What it does

Speech to Text transcribes audio from your microphone, audio file, or video file into plain text using an AI speech recognition model.

How to use

Choose source — switch between Microphone and Audio file.
Select language — pick the spoken language or leave Auto-detect to let the model identify it.
Microphone mode — hold the button while speaking, release to transcribe.
With punctuation — enable to add commas and periods automatically based on pause length. Punctuation follows pauses, not grammar rules, so results are approximate.
File mode — drop an audio or video file (MP3, WAV, M4A, OGG, MP4, WebM…) or click to choose, then press Transcribe.
Copy the result — use the Copy button or select text manually.

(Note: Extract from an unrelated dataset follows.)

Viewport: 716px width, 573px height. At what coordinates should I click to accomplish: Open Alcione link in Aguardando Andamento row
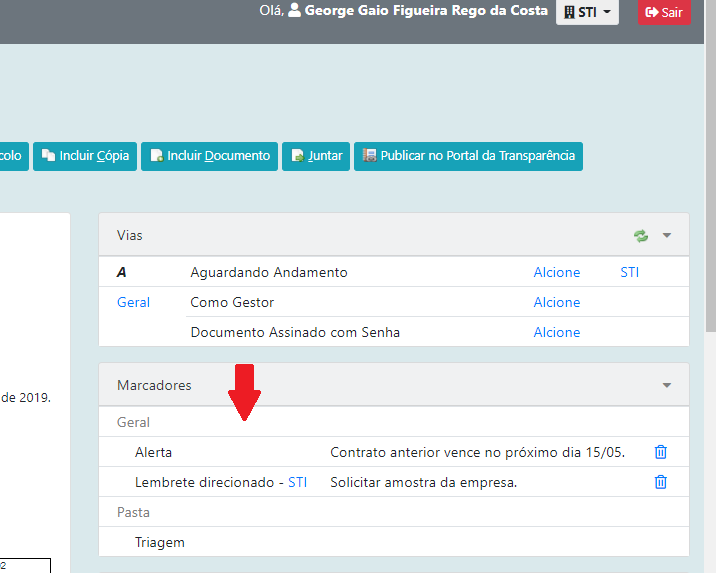(556, 272)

Each new recording or file replaces the previous transcript. Use Clear to empty it manually.

First-run download

On the very first use, the AI model is downloaded and stored in your browser cache. Subsequent uses load instantly — no repeated downloads.

Supported formats

Any format your browser can decode: MP3, WAV, FLAC, OGG, M4A, WebM, MP4, and more.

Accuracy

The model handles everyday speech well in most major languages. For accented or technical speech, results may vary. Best results come from clean recordings without heavy background noise.

Languages

Supports 90+ languages. When Auto-detect is selected, the model identifies the language from the first 30 seconds of audio.

Privacy

Audio never leaves your device. No account required.